Available data Start Marker
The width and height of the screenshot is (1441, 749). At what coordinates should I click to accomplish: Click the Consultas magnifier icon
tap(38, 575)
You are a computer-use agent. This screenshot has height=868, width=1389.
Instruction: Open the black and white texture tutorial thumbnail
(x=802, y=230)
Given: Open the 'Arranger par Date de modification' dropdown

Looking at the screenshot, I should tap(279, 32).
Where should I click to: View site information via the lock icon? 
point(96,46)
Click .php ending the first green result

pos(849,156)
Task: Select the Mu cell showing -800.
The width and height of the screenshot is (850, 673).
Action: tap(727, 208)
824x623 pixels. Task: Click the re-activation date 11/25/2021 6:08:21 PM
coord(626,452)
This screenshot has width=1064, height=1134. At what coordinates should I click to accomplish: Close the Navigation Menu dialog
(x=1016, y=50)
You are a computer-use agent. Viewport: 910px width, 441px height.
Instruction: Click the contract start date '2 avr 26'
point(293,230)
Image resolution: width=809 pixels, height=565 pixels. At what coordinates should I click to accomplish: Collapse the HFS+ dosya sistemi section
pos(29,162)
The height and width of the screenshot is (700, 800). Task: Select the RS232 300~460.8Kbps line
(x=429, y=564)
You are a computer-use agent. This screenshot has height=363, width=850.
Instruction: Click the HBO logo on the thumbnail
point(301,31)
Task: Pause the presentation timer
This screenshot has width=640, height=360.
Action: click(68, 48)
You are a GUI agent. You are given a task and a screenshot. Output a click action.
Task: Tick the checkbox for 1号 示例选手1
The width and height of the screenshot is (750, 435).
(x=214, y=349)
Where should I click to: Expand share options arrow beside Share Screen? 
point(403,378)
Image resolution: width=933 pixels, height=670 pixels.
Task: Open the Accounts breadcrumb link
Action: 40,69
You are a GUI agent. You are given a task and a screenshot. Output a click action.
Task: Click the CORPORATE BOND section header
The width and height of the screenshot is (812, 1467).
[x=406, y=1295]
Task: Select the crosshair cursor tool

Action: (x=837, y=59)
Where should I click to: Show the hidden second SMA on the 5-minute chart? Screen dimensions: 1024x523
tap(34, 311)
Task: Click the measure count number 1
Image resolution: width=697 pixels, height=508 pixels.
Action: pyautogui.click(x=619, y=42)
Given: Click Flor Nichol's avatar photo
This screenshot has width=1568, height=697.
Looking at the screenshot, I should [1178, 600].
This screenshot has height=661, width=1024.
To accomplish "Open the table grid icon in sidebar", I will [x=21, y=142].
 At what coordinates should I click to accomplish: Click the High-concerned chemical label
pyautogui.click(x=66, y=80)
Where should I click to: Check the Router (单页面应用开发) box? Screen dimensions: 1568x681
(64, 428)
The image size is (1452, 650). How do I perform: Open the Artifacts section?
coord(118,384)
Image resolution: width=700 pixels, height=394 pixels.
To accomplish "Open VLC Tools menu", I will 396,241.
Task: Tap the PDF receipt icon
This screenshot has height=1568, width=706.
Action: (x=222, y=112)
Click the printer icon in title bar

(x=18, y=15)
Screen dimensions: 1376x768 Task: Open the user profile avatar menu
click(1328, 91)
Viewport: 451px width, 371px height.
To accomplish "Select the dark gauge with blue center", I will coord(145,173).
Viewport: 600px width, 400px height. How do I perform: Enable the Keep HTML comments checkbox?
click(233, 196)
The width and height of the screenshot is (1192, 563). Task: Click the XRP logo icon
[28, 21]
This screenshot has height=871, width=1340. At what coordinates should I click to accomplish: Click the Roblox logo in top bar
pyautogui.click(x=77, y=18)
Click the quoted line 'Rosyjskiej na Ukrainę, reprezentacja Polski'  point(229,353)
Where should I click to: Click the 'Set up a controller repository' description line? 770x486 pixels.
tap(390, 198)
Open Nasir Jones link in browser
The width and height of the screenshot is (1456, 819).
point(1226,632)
Available data End Marker
--- Exercise ---
State how many lines of the data above contain the word "agent", and include nothing other than that number.

--- Problem solution ---
5